For instance, survey respondents report overwhelmingly positive experiences with past ERP implementations, with 90 percent of organizations characterizing their past implementations as successful or mostly successful (see figure 1).
Yet despite these high success rates in past implementations, respondents reported mixed confidence levels for S/4HANA projects (see figure 2). Just over half (55 percent) of respondents report being "very confident" they’ll achieve their expected business outcomes, while 27 percent are only "somewhat confident." Fifteen percent indicate it's "too early to tell" and 3 percent report being "not confident."
Several factors may contribute to this confidence gap. S/4HANA migrations are highly complex, often involving more-substantial architectural changes than traditional upgrades, including cloud deployments, new user interfaces, and embedded AI capabilities. They are also highly resource intensive, requiring significant internal IT expertise and extensive testing and validation. With thousands of companies needing to migrate in a relatively short window, companies that wait too long face resource shortages and higher costs. Given these challenges, it’s not surprising that of the 103 organizations surveyed that reported fully successful past implementations, only 67 percent express being "very confident" in S/4HANA outcomes.
The importance of a strategic advisor
The disconnect between past ERP success and lower confidence in S/4HANA outcomes is not driven by a lack of ambition, but by gaps in execution. While most organizations report successful past implementations, many experienced delays, cost overruns, or partial value realization, pointing to underlying structural challenges.
Figure 3: The most common occurrences that erode confidence
A strategic advisor helps close this gap by operating at the enterprise level, shaping direction, priorities, and decision frameworks alongside the C-suite. Unlike system integrators, who focus on delivery, the advisor ensures the transformation remains anchored in business outcomes.
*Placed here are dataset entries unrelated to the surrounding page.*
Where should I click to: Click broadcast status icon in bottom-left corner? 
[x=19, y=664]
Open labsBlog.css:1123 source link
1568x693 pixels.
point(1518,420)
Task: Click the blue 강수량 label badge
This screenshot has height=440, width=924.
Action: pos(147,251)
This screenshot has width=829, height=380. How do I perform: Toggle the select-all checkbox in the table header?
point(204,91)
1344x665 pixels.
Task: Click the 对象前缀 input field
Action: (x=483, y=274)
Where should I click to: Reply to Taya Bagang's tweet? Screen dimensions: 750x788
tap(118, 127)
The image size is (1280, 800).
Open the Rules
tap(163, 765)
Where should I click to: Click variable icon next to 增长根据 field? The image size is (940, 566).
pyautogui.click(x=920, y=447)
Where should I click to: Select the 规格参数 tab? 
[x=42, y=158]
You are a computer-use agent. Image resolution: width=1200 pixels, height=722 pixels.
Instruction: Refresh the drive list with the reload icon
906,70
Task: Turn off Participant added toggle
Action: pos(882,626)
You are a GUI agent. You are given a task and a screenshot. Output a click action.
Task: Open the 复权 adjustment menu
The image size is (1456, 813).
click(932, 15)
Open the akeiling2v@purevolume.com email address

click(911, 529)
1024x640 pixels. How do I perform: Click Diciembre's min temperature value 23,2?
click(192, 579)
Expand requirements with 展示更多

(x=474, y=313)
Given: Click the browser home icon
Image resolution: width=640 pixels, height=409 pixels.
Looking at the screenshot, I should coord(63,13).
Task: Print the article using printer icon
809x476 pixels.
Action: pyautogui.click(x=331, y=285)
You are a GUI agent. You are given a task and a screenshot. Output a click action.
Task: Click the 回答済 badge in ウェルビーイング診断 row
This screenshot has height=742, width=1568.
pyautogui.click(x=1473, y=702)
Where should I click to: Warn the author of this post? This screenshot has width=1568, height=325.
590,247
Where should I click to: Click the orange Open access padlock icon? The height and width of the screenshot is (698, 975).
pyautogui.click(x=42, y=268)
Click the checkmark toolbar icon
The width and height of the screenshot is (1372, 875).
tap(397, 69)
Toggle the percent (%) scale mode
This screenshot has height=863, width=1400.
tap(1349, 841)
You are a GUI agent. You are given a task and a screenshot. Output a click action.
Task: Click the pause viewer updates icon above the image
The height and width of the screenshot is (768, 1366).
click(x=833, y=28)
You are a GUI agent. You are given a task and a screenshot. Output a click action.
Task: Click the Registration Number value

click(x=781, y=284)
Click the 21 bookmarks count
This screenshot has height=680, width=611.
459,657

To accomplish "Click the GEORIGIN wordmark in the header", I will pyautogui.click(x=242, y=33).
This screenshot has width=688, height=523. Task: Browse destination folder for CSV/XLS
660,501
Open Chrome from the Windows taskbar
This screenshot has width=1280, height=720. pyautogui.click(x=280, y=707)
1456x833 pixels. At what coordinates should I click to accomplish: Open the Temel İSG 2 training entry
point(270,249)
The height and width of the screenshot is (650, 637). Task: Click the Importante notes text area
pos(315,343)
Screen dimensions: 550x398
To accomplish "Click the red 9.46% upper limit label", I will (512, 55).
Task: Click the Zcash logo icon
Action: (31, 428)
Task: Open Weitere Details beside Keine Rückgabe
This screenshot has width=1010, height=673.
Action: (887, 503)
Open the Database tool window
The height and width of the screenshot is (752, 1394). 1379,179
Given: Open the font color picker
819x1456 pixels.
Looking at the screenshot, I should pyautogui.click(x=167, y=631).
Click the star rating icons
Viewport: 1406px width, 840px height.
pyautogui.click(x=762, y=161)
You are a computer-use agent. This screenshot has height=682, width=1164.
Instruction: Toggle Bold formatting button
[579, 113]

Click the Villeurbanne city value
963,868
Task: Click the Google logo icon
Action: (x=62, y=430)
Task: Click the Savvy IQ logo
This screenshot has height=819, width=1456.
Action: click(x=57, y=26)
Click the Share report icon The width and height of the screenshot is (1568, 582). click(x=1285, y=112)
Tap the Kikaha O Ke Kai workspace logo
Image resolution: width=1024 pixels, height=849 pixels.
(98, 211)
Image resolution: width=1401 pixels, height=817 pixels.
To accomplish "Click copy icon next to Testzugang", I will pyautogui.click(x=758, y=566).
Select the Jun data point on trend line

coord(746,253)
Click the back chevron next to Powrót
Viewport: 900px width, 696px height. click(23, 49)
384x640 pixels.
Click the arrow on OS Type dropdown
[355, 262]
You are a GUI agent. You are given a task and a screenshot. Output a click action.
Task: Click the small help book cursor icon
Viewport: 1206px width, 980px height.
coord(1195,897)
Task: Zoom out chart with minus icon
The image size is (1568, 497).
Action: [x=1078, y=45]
This role often begins before execution. Many organizations struggle to secure true executive alignment and approval given the scale and uncertainty of S/4HANA. A strategic advisor builds a clear, value-backed case for change, strengthening sponsorship and conviction up front.
During execution, the advisor brings structure to ambiguity by translating ambition into a sequenced road map with clear scope and dependencies, directly addressing planning gaps. They also introduce independent oversight, challenging decisions across architecture, data readiness, and delivery approach to reduce avoidable complexity and risk.
At the leadership level, the advisor aligns business, IT, and delivery partners, ensuring trade-offs are made deliberately and early. Finally, they anchor the program in value realization, tracking outcomes beyond go-live and ensuring benefits are achieved.
Without this layer, organizations default to SI-led execution and familiar delivery models, leaving the root causes of past challenges unaddressed and reinforcing the confidence gap.